The Ojos Negros Greenway (la Vía Verde de Ojos Negros, in Spanish, also known as la Vía Minera), is a 160-kilometre greenway in Spain running between the village of Santa Eulalia del Campo in the province of Teruel in Aragón and the village of Algimia d'Alfara, in the province of Valencia in the Valencian Community.

Divided into two sections, it forms part of Spain's 2,700 kilometre "Via Verde" rail trail network, which is coordinated and promoted by the Spanish Railways Foundation (Fundación de los ferrocarriles españoles).

It is currently the longest greenway in Spain.

Dataset excerpts:
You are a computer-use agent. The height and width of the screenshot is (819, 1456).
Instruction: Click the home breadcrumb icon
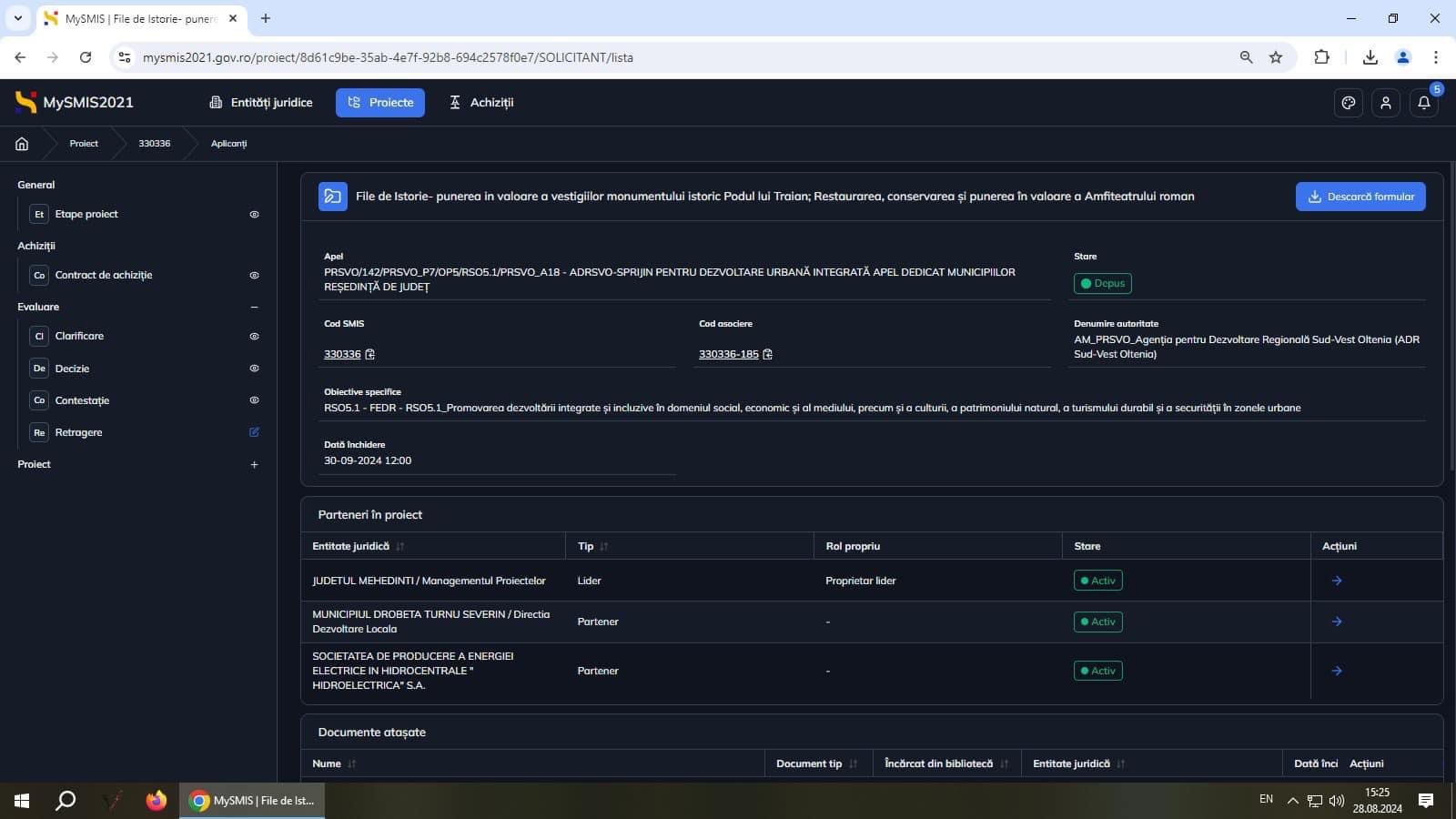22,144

--

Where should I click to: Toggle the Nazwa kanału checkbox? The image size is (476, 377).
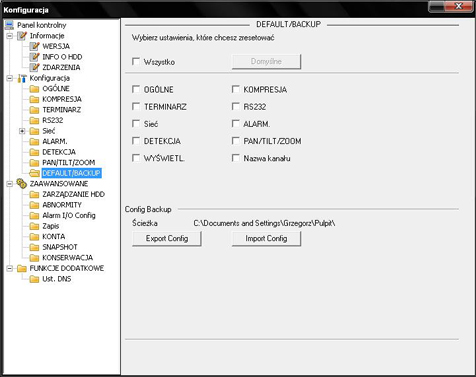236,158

Problems and tasks:
1 > Write out the Ojos Negros Greenway passage word for word, covering everything from "Divided into two" down to "greenway in Spain.".
2 > According to the Ojos Negros Greenway passage, which organization coordinates and promotes Spain's "Via Verde" rail trail network?

Results of the exercise:
1 >
Divided into two sections, it forms part of Spain's 2,700 kilometre "Via Verde" rail trail network, which is coordinated and promoted by the Spanish Railways Foundation (Fundación de los ferrocarriles españoles).

It is currently the longest greenway in Spain.

2 > The Spanish Railways Foundation (Fundación de los ferrocarriles españoles).